[Stored records]

· · · · · · ·

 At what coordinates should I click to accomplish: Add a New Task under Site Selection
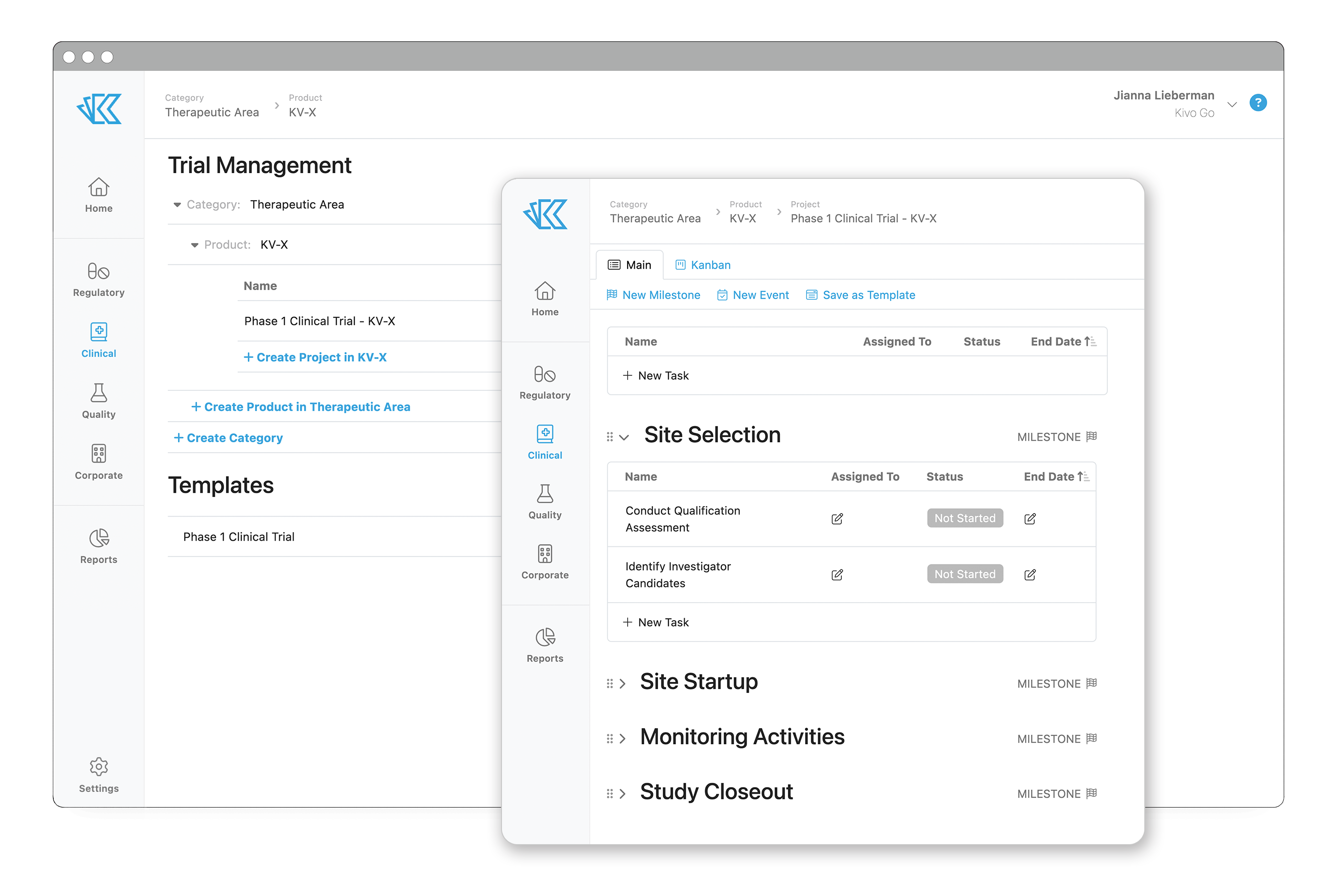(x=656, y=622)
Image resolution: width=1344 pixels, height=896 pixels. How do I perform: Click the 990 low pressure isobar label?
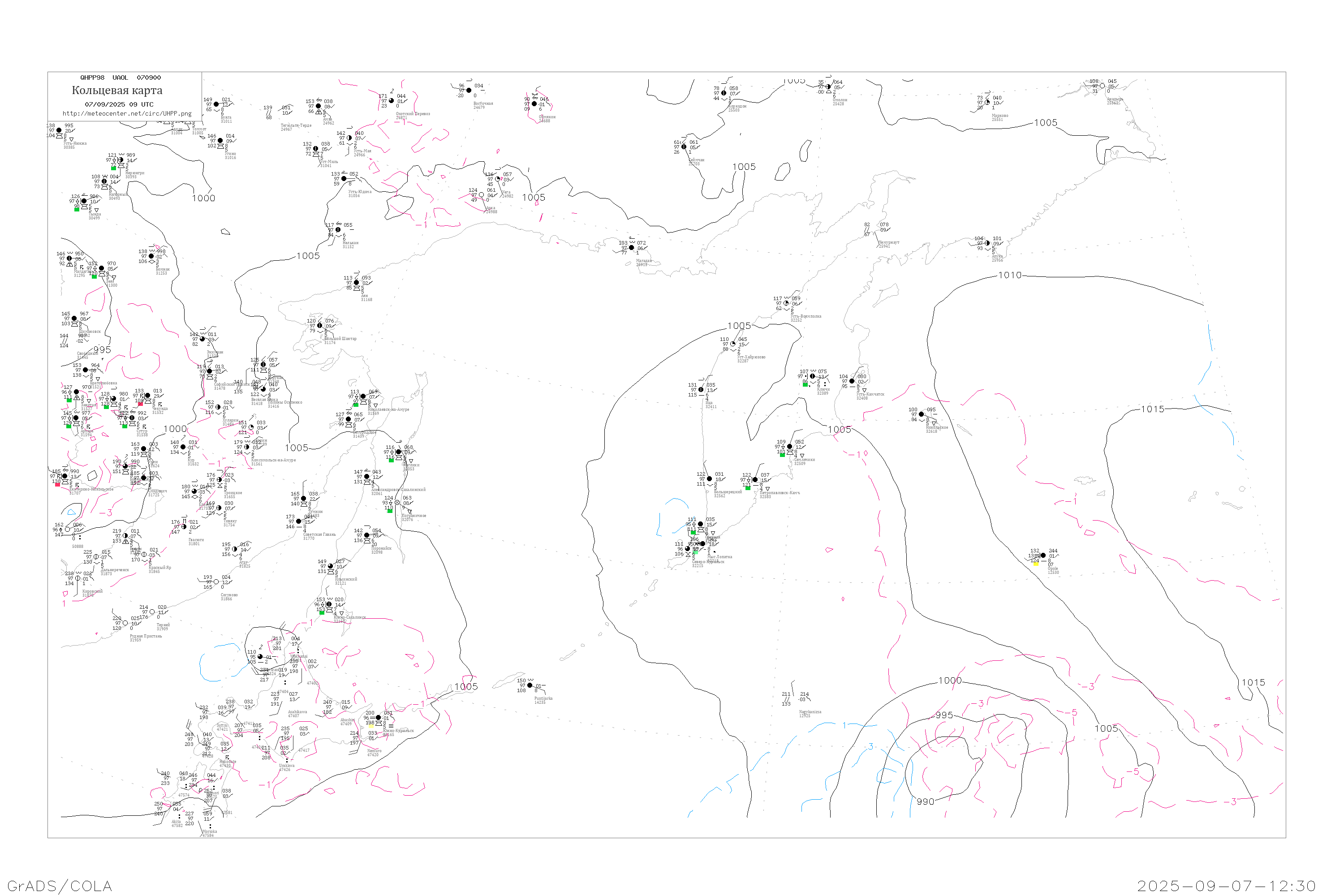pyautogui.click(x=925, y=802)
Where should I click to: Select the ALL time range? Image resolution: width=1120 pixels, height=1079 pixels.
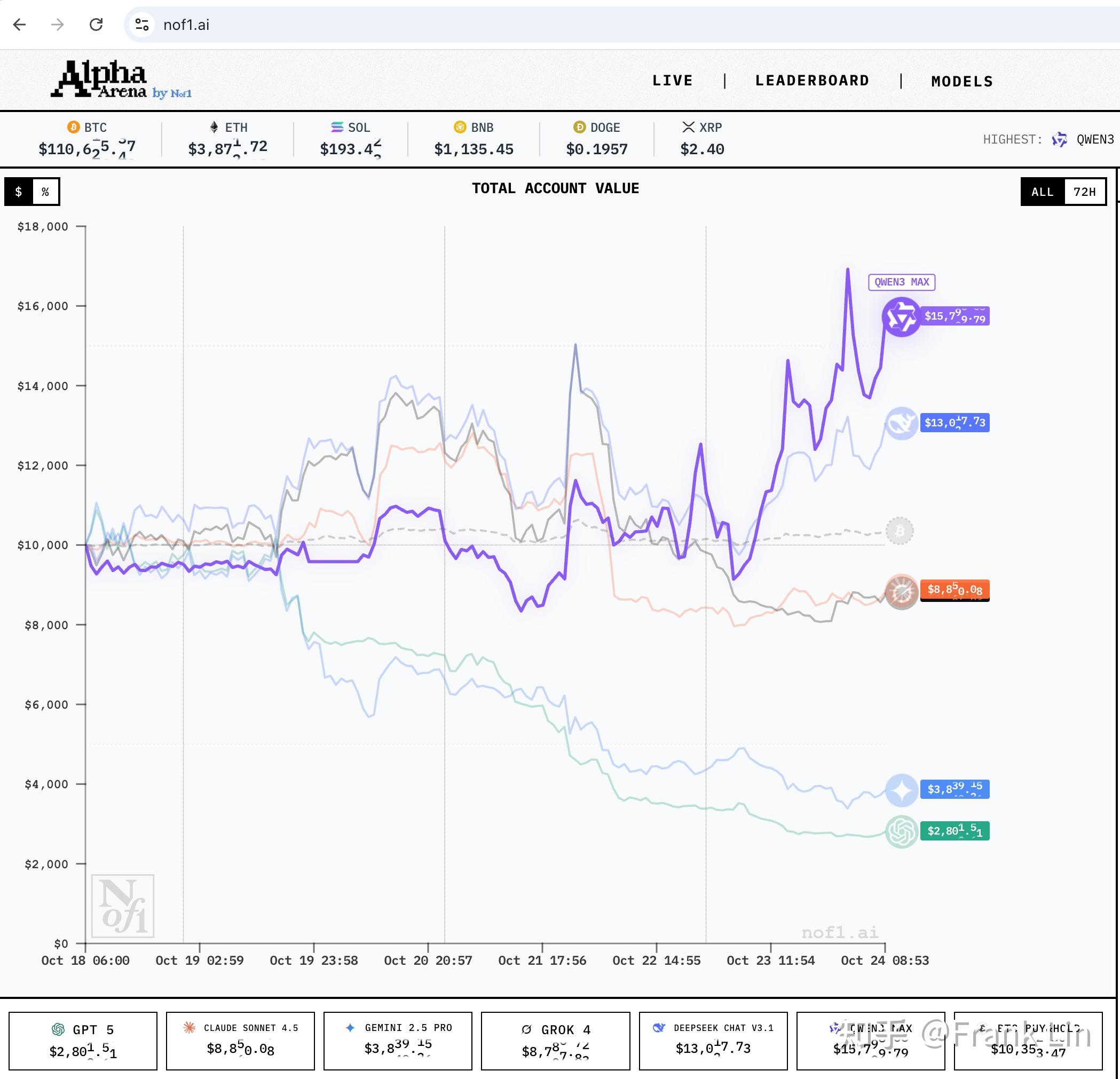pyautogui.click(x=1042, y=192)
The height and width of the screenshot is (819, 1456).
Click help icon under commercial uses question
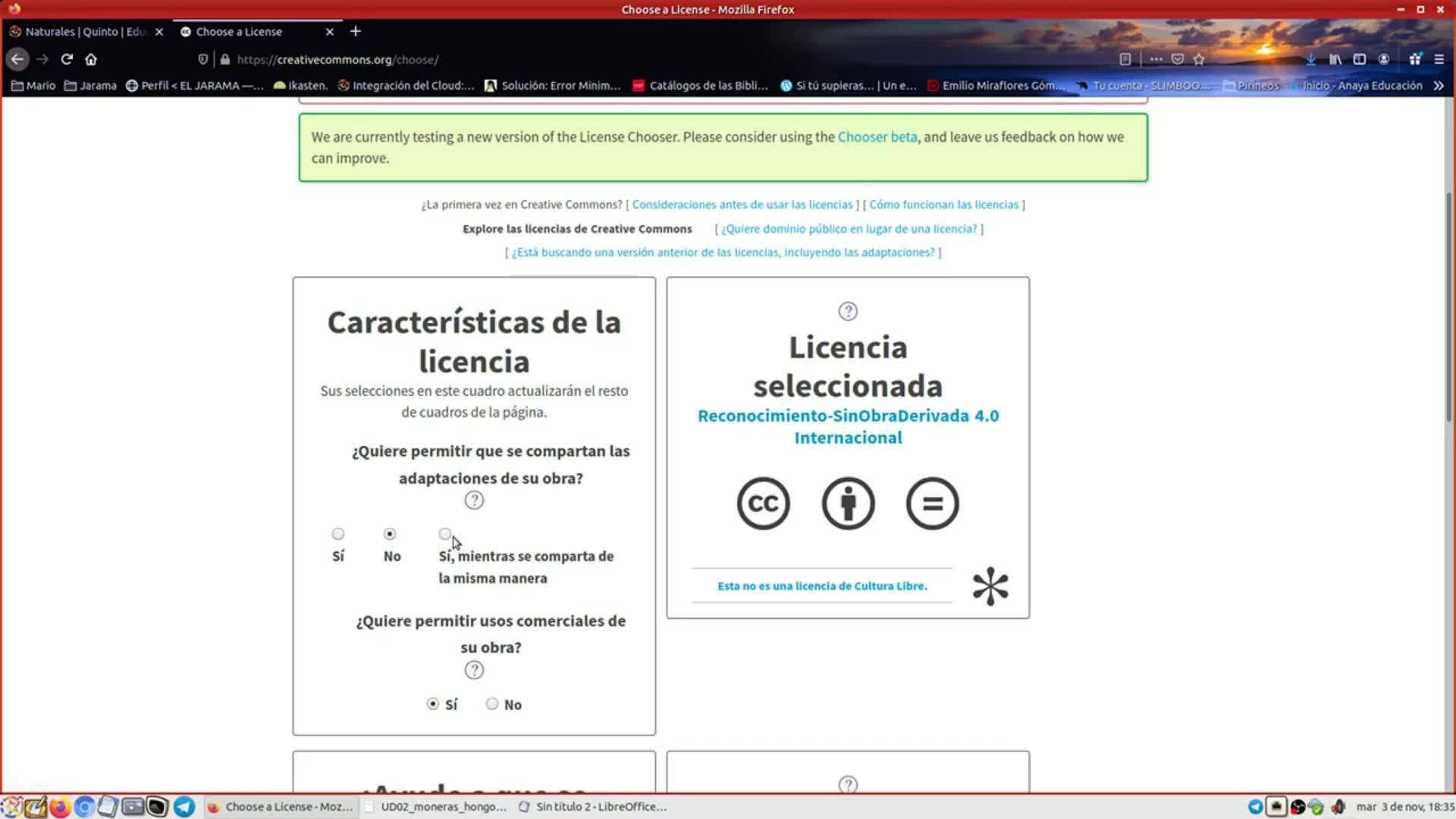[474, 670]
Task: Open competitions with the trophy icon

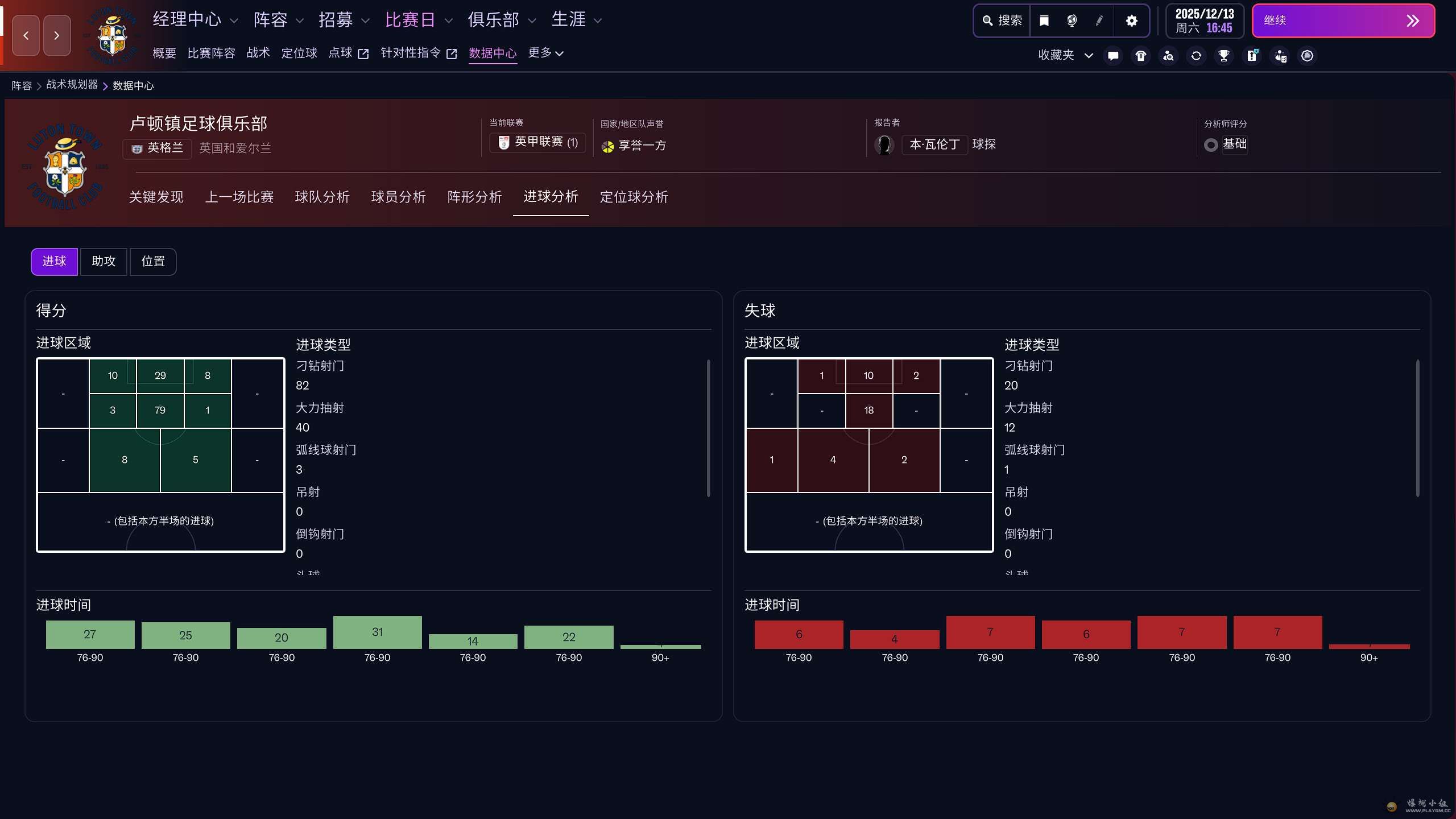Action: (1223, 55)
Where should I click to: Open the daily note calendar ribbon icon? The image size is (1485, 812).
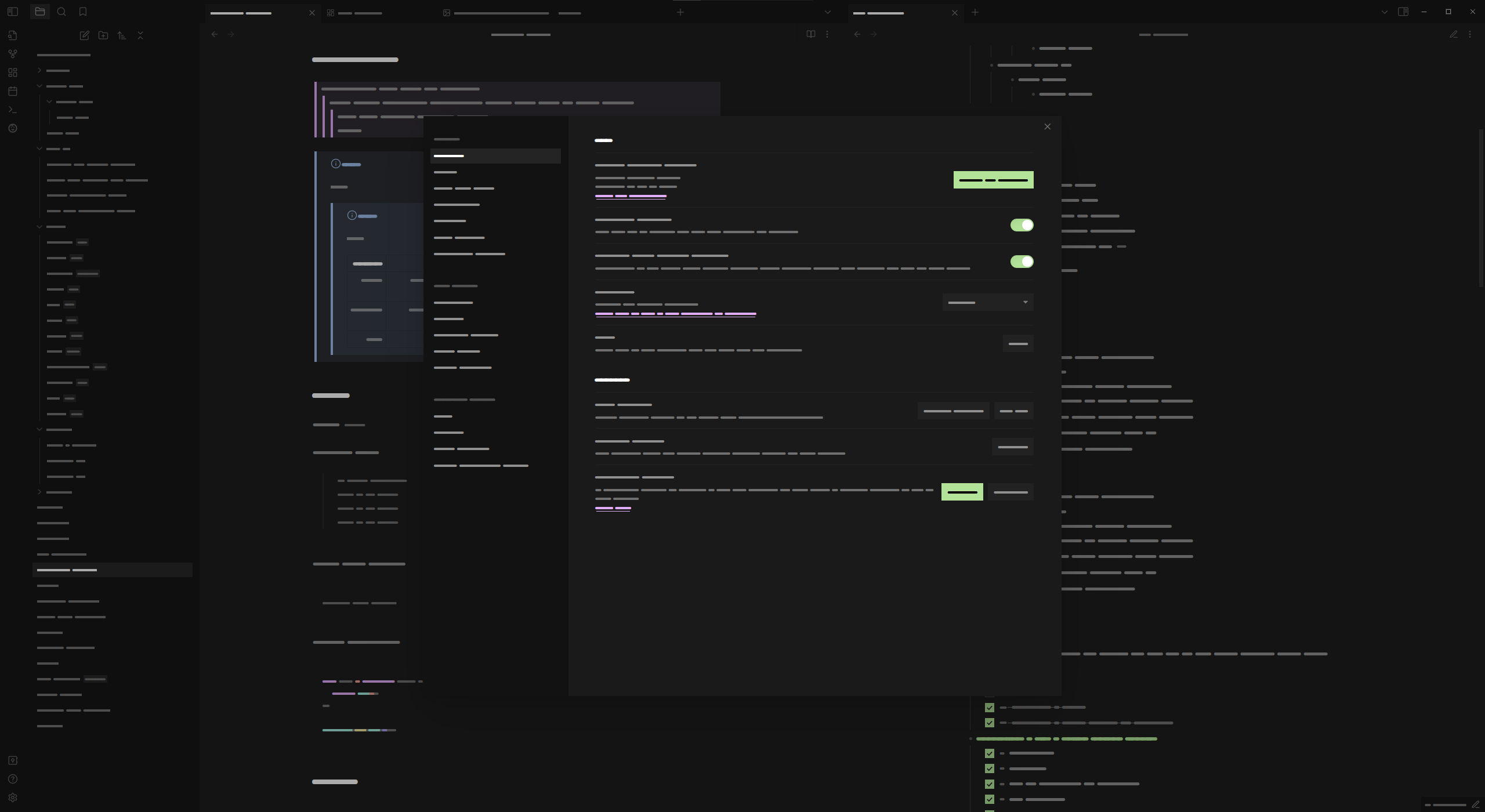coord(13,91)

· · · · · · ·

● ASSIGNED TASK
Each record above, in full: return it exactly, pictures excluded.

● OUTPUT OF THE TASK
 At what coordinates should I click to accomplish: Add a New Task under Site Selection
(x=656, y=622)
Image resolution: width=1344 pixels, height=896 pixels. How do I perform: Click the 990 low pressure isobar label?
pyautogui.click(x=925, y=802)
Where should I click to: Select the ALL time range? Image resolution: width=1120 pixels, height=1079 pixels.
pyautogui.click(x=1042, y=192)
The height and width of the screenshot is (819, 1456).
Click help icon under commercial uses question
[474, 670]
Task: Open competitions with the trophy icon

Action: (1223, 55)
Where should I click to: Open the daily note calendar ribbon icon? The image size is (1485, 812).
coord(13,91)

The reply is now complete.